後藤謙次『平成政治史2』

後藤謙次『平成政治史2』

   この巻は「小泉劇場の時代」を扱う。1998年―2000年の小淵恵三内閣から、森喜朗内閣の2001年―2006年、その次の小泉純一郎内閣までだが、三分の二は小泉内閣で占められている。後藤氏は小泉内閣の5年5カ月は、日本社会を変えたという見方である。だが小淵時代に自民・公明の「自公時代」が始まっているし、国旗国歌法は成立し、日米防衛協力の新ガイドライン関連法など「右傾化」は始まっていた。だが、後藤氏も書いているように「人柄の小淵」であり、韓国・金大中会談での植民地支配謝罪や、中国、韓国首脳会談も行い、歯止めはあった。
   小淵の急死と「五人組」の密室談合の森内閣の過程を、後藤氏は丹念に追っているし、加藤紘一の「加藤の乱」がなぜ生まれ、挫折していったかも十分に書かれている。
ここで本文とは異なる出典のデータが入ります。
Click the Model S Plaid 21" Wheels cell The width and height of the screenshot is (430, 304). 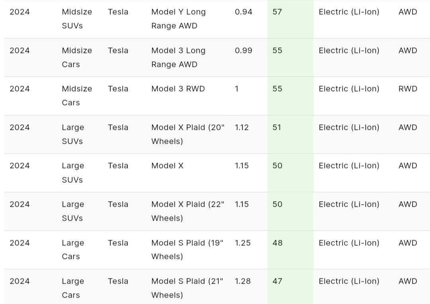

森内閣支持率7パーセントのあと、劇場型政治小泉内閣が登場する。小泉時代について後藤氏は綿密に描き、力が入っている。面白い。
  小泉は田中角栄に反発し、その派閥後継の橋本龍太郎派閥を徹底的に排除していく。橋本派野中広務との激闘も描かれている。国民投票的世論支持を背景に、官邸主導、国会軽視は小泉の政治手法で、ほとんど独裁政治に近い。人事権を使い、閣僚も一本釣り。2005年の郵政選挙では、民営化に反対した議員には自分の党の公認を与えず、「刺客候補」を立て、処罰もする。後藤氏はその有様を冷静に描く。無党派層や起業家を取り込むのも小泉政治だった。
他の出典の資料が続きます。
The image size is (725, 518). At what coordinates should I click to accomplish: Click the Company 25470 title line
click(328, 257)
  竹中平蔵による市場経済重視、規制緩和と「小さな政府」で、それまでの「互助」から「自助」重視になり、非正規社員が増え、格差社会が進んだと後藤氏は指摘する。9・11テロ以後の国際情勢もあるが、小泉・ブッシュの日米同盟は強固になり、戦後初の自衛隊海外派兵が実現する。護衛艦の米艦援護、イラクサマワ戦車砲、無反動砲による武装陸自派兵など「集団的自衛権」は小泉時代に始まっていた。日本人殺害や人質も、自衛隊撤兵要求で、イラクで起こっている。
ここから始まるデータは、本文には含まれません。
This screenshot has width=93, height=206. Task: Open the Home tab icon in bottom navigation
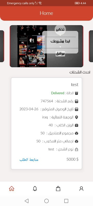pyautogui.click(x=12, y=189)
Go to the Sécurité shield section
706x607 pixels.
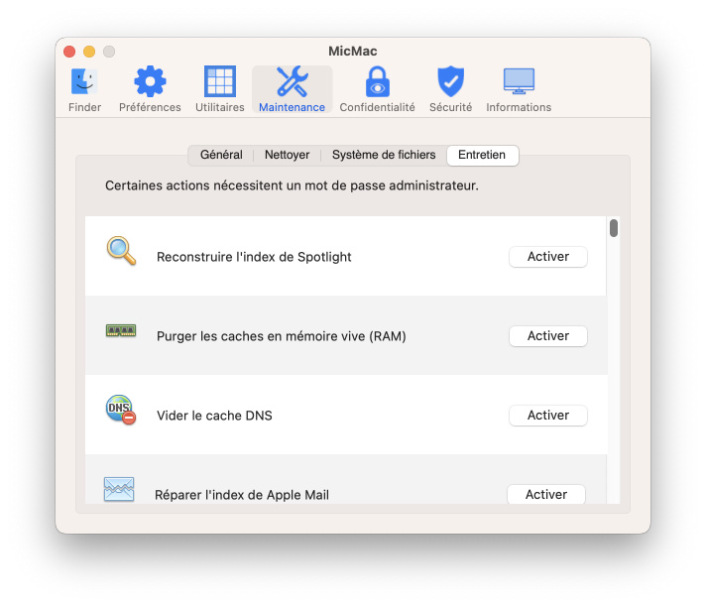pos(450,89)
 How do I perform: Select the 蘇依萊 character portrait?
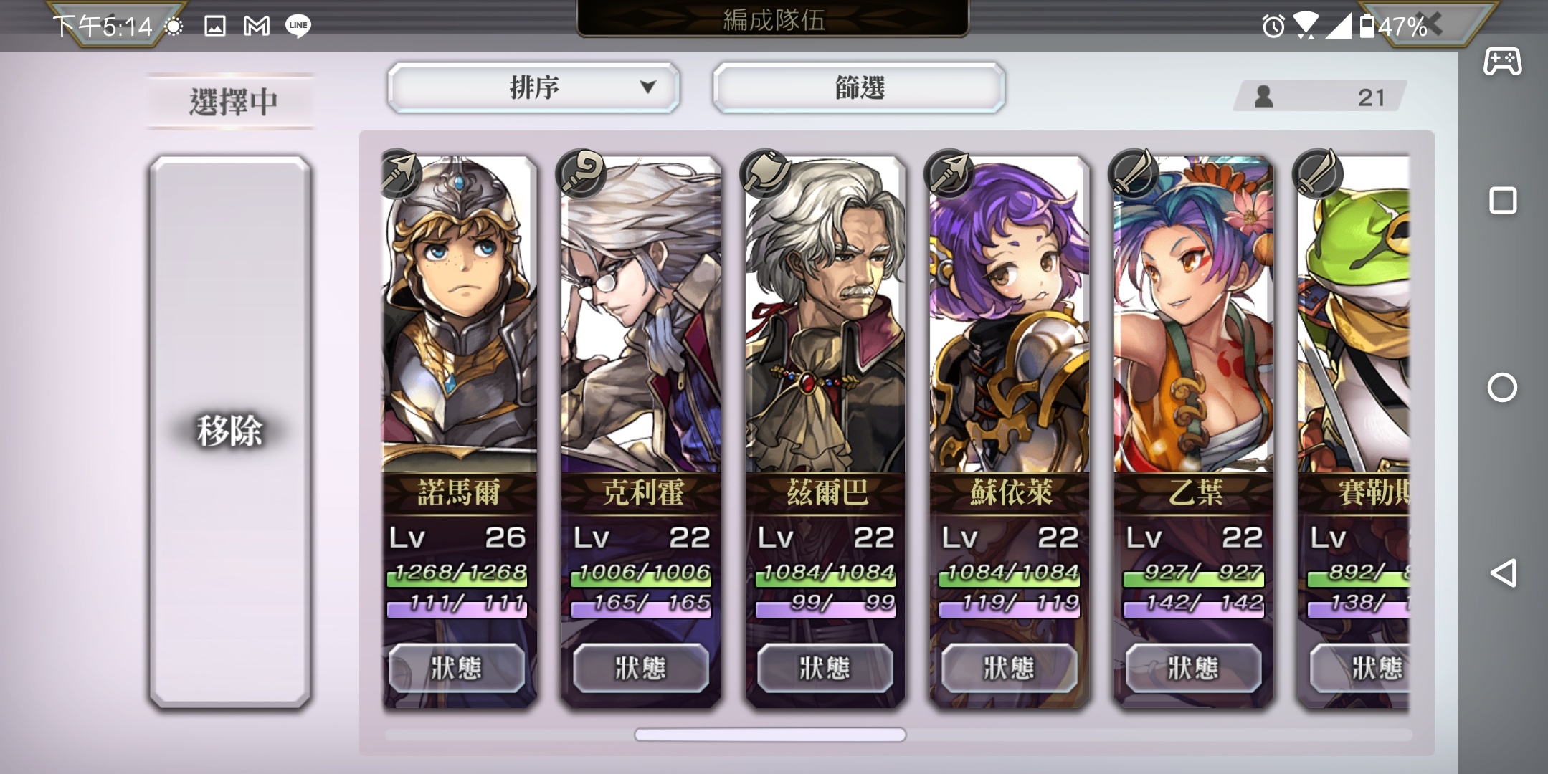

   私は後藤氏の本を読み、その時に幹事長や官房長官を務めた安倍晋三は、「小型小泉」だと思った。北朝鮮の拉致者帰国や、靖国参拝中韓との「冷戦」、閣議決定の官邸主導、オバマなど日米首脳緊密化 沖縄基地名護市移転など「右傾化」は、小泉の政治手法と共通している、それに規制緩和も。小泉はポピュリズムを初めて日本政治に導入したともいえる。(岩波書店)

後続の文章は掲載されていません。